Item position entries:
· · · · · · ·
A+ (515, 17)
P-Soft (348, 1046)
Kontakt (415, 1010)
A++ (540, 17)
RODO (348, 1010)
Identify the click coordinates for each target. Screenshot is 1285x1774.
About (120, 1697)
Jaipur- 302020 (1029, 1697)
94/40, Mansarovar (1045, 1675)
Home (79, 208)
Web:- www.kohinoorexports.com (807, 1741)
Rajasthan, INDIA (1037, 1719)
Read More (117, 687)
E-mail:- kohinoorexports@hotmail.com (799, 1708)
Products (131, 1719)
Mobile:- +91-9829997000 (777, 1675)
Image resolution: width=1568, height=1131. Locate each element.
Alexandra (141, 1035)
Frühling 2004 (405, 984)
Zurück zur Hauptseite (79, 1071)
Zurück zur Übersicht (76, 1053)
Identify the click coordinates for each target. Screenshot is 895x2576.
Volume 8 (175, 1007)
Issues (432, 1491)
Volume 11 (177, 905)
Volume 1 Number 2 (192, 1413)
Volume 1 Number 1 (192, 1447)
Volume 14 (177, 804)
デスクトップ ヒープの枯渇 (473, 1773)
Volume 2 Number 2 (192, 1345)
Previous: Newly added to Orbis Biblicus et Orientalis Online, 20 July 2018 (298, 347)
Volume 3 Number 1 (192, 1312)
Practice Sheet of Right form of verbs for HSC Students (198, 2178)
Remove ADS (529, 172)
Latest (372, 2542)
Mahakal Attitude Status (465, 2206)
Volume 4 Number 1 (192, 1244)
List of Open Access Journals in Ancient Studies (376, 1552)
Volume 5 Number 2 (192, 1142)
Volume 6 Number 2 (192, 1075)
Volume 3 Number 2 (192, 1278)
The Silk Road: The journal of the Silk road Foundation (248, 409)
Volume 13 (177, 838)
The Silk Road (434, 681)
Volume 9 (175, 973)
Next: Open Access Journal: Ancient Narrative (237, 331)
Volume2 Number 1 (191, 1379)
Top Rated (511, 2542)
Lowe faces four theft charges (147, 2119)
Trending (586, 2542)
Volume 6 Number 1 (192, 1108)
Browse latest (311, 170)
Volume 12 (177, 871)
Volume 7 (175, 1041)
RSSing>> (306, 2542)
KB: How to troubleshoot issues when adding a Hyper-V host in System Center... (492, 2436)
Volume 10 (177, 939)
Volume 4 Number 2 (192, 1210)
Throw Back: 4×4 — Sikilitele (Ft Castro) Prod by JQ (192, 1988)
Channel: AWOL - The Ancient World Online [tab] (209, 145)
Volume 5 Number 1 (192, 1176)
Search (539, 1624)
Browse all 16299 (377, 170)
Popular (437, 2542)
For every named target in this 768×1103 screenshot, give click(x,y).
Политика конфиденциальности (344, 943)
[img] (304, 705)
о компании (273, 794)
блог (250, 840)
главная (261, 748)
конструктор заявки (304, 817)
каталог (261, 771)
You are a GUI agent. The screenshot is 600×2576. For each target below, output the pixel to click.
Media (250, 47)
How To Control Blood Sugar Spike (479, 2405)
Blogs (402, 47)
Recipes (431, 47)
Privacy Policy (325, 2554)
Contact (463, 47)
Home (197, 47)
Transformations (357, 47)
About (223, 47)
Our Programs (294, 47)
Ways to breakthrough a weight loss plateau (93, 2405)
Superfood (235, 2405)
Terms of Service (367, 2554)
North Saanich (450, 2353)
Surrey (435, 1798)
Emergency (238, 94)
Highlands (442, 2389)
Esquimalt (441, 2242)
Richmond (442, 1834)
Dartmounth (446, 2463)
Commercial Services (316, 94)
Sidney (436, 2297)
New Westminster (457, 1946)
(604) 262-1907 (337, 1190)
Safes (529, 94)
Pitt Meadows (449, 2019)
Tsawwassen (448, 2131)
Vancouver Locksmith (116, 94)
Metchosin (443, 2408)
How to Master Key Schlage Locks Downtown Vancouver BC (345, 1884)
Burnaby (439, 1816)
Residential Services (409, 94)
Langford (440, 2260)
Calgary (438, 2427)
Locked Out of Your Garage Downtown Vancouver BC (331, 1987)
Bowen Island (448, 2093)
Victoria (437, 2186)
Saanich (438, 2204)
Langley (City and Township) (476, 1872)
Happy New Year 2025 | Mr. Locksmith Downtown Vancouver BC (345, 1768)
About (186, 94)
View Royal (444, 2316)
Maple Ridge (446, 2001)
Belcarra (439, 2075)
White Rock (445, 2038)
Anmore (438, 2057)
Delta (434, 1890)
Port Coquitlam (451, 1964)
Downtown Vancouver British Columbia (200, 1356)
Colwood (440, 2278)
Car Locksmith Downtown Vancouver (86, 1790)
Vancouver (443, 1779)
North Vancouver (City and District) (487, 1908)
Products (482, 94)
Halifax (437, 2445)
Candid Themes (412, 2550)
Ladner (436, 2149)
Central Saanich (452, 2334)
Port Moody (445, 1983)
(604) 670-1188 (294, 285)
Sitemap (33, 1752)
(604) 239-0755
· · · · · · ·
Goal
Copy out every line of the entries from the one containing "Calgary (438, 2427)" through the end of the entries, keeping each line's text unchanged. Shift every coordinate in the answers by -50.

Response to this exercise
Calgary (388, 2377)
Locked Out of Your Garage Downtown Vancouver BC (281, 1937)
Bowen Island (398, 2043)
Victoria (387, 2136)
Saanich (388, 2154)
Langley (City and Township) (426, 1822)
Happy New Year 2025 | Mr. Locksmith Downtown Vancouver BC (295, 1718)
About (136, 44)
View Royal (394, 2266)
Maple Ridge (396, 1951)
Belcarra (389, 2025)
White Rock (395, 1988)
Anmore (388, 2007)
Delta (384, 1840)
Port Coquitlam (401, 1914)
Downtown Vancouver British Columbia (150, 1306)
Colwood (390, 2228)
Car Locksmith Downtown Vancouver (36, 1740)
Vancouver (393, 1729)
North Vancouver (City and District) (437, 1858)
Products (432, 44)
Halifax (387, 2395)
Candid Themes (362, 2500)
Ladner (386, 2099)
Central Saanich (402, 2284)
Port Moody (395, 1933)
(604) 670-1188 (244, 235)
Sitemap (-17, 1702)
(604) 239-0755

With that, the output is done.